Économie et Statistique n° 344 - 2001 Stock option taxation - Internal migrations in France - Jobs in the service sector - Large specialist stores
Internal migrations in France from 1990 to 1999: the call of the West
Nearly one in two French people moved house between the 1990 and 1999 census. Approximately one-third of these moves involved a change of département and over one-fifth a change of region. However, mobility is continuing to fall and is more marked over short distances (within a département). Migrations between départements, and especially between regions, are more intense at around 30 years old (age when the 1999 census was taken) than at the other ages. These migrations coincide with young people's entry into the world of work. The fact that children are leaving the parental home later is tending to set back the mobility of the under-40s. Increasingly surplus migratory balances since the 1975 census bear witness to the growing appeal of the West and South West regions (Atlantic regions). A characteristic trait of the 1990s is the renewed appeal of rural regions, aggravating the deficit in urban regions. The interregional population mix has slowed down except in the West and South West. Migrations of young adults play a key role in the population's redistribution among the regions. These migrations explain in particular the surplus (or deficit) of young children counted compared with the births recorded in each region during the period between the two censuses. A high turnover (new arrivals taking the place of departing individuals) means that only 15% of interregional movements really redistribute the population spatially.
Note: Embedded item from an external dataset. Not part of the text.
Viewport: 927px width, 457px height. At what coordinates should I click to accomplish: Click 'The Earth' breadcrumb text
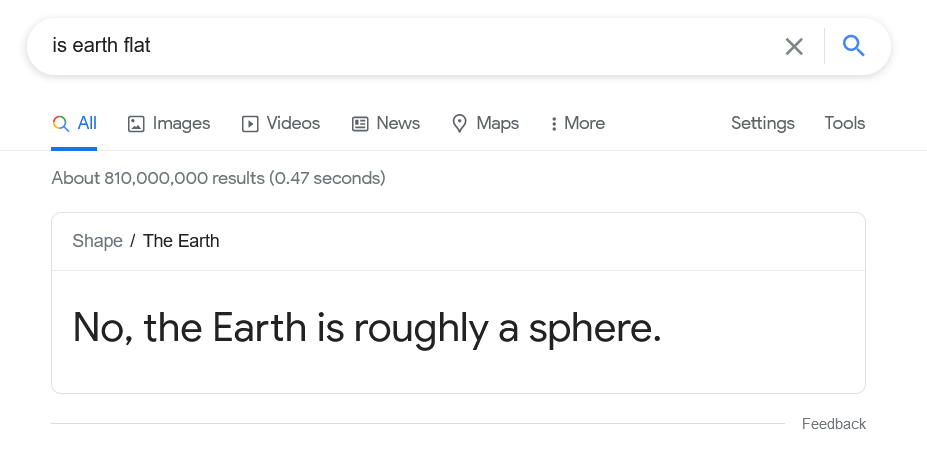(x=181, y=241)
The participation of the départements in interregional trade, although highly varied within a given region, is generally fostered by the presence of a conurbation in their territory. This conurbation often plays a relay role (between the region's internal and external trade), except in highly urbanised regions where periurbanisation favours adjacent départements. Proximity, geographic complementarity and the redistribution of the Paris area's population combine to shape the main lines of the French migratory system.